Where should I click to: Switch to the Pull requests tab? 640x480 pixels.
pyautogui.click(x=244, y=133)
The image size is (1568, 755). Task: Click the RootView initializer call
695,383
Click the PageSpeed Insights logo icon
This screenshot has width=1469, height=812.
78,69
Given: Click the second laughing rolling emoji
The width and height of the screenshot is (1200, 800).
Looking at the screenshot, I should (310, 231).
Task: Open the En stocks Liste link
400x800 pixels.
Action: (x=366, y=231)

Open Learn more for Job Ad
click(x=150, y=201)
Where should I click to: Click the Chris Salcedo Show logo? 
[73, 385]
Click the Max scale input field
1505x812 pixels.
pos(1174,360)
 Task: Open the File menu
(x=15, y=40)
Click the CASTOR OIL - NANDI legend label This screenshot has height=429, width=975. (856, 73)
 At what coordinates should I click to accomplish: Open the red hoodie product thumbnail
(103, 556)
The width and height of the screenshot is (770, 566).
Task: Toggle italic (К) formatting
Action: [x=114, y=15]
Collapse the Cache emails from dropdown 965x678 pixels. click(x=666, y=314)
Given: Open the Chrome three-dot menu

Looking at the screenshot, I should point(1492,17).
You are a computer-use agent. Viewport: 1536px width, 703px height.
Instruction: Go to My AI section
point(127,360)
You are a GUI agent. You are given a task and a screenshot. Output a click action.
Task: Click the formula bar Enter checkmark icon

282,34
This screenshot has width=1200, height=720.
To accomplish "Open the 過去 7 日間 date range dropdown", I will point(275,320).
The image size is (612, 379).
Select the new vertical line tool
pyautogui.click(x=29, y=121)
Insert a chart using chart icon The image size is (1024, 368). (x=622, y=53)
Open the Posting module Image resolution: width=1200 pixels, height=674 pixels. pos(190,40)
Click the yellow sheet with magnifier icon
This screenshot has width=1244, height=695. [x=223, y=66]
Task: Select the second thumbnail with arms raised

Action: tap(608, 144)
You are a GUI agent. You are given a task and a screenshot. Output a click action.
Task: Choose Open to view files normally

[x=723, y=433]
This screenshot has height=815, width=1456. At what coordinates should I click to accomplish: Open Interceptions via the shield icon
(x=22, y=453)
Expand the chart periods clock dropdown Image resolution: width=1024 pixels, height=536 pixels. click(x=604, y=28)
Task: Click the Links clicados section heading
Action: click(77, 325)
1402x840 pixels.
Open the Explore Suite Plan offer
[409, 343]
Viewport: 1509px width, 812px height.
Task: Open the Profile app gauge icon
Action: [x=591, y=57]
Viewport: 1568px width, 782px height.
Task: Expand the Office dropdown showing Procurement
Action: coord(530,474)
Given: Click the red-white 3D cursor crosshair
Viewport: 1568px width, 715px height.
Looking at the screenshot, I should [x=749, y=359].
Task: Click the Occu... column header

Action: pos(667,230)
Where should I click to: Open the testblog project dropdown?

________

> **Work instructions**:
Copy out all of the material above verbatim, preserving every line in its original order.

> **Written response**:
Where should I click to: Switch to the Pull requests tab? 640x480 pixels.
pyautogui.click(x=244, y=133)
The image size is (1568, 755). Task: Click the RootView initializer call
695,383
Click the PageSpeed Insights logo icon
This screenshot has width=1469, height=812.
78,69
Given: Click the second laughing rolling emoji
The width and height of the screenshot is (1200, 800).
Looking at the screenshot, I should (310, 231).
Task: Open the En stocks Liste link
400x800 pixels.
Action: (x=366, y=231)

Open Learn more for Job Ad
click(x=150, y=201)
Where should I click to: Click the Chris Salcedo Show logo? 
[73, 385]
Click the Max scale input field
1505x812 pixels.
pos(1174,360)
 Task: Open the File menu
(x=15, y=40)
Click the CASTOR OIL - NANDI legend label This screenshot has height=429, width=975. (856, 73)
 At what coordinates should I click to accomplish: Open the red hoodie product thumbnail
(103, 556)
The width and height of the screenshot is (770, 566).
Task: Toggle italic (К) formatting
Action: [x=114, y=15]
Collapse the Cache emails from dropdown 965x678 pixels. click(x=666, y=314)
Given: Open the Chrome three-dot menu

Looking at the screenshot, I should point(1492,17).
You are a computer-use agent. Viewport: 1536px width, 703px height.
Instruction: Go to My AI section
point(127,360)
You are a GUI agent. You are given a task and a screenshot. Output a click action.
Task: Click the formula bar Enter checkmark icon

282,34
This screenshot has width=1200, height=720.
To accomplish "Open the 過去 7 日間 date range dropdown", I will point(275,320).
The image size is (612, 379).
Select the new vertical line tool
pyautogui.click(x=29, y=121)
Insert a chart using chart icon The image size is (1024, 368). (x=622, y=53)
Open the Posting module Image resolution: width=1200 pixels, height=674 pixels. pos(190,40)
Click the yellow sheet with magnifier icon
This screenshot has width=1244, height=695. [x=223, y=66]
Task: Select the second thumbnail with arms raised

Action: tap(608, 144)
You are a GUI agent. You are given a task and a screenshot. Output a click action.
Task: Choose Open to view files normally

[x=723, y=433]
This screenshot has height=815, width=1456. At what coordinates should I click to accomplish: Open Interceptions via the shield icon
(x=22, y=453)
Expand the chart periods clock dropdown Image resolution: width=1024 pixels, height=536 pixels. click(x=604, y=28)
Task: Click the Links clicados section heading
Action: click(77, 325)
1402x840 pixels.
Open the Explore Suite Plan offer
[409, 343]
Viewport: 1509px width, 812px height.
Task: Open the Profile app gauge icon
Action: [x=591, y=57]
Viewport: 1568px width, 782px height.
Task: Expand the Office dropdown showing Procurement
Action: coord(530,474)
Given: Click the red-white 3D cursor crosshair
Viewport: 1568px width, 715px height.
Looking at the screenshot, I should [x=749, y=359].
Task: Click the Occu... column header

Action: pos(667,230)
Where should I click to: Open the testblog project dropdown?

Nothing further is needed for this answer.